1.52°S, 29.25°E; summit elev. 3470 m

All times are local (unless otherwise noted)


Scientists were able to see Nyiragongo's crater on 27 July after 2 weeks without observations. They found that a very large white plume, which rose almost 3 km above the volcano, was being emitted from a small spatter cone inside the main crater. Lava was visible inside the spatter cone. They also noted a very active lava lake inside the main crater that was smaller than they expected it to be based on the size of the plume. While authorities did not order the evacuation of towns near the volcano, news articles reported that aid workers prepared emergency items such as makeshift shelters in case a large eruption occurs.

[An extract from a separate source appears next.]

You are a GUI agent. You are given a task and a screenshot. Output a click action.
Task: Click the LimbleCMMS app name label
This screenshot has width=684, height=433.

Geologic Background. One of Africa's most notable volcanoes, Nyiragongo contained a lava lake in its deep summit crater that was active for half a century before draining catastrophically through its outer flanks in 1977. In contrast to the low profile of its neighboring shield volcano, Nyamuragira, 3470-m-high Nyiragongo displays the steep slopes of a stratovolcano. Benches in the steep-walled, 1.2-km-wide summit crater mark levels of former lava lakes, which have been observed since the late-19th century. Two older stratovolcanoes, Baruta and Shaheru, are partially overlapped by Nyiragongo on the north and south. About 100 parasitic cones are located primarily along radial fissures south of Shaheru, east of the summit, and along a NE-SW zone extending as far as Lake Kivu. Many cones are buried by voluminous lava flows that extend long distances down the flanks, which is characterized by the eruption of foiditic rocks. The extremely fluid 1977 lava flows caused many fatalities, as did lava flows that inundated portions of the major city of Goma in January 2002.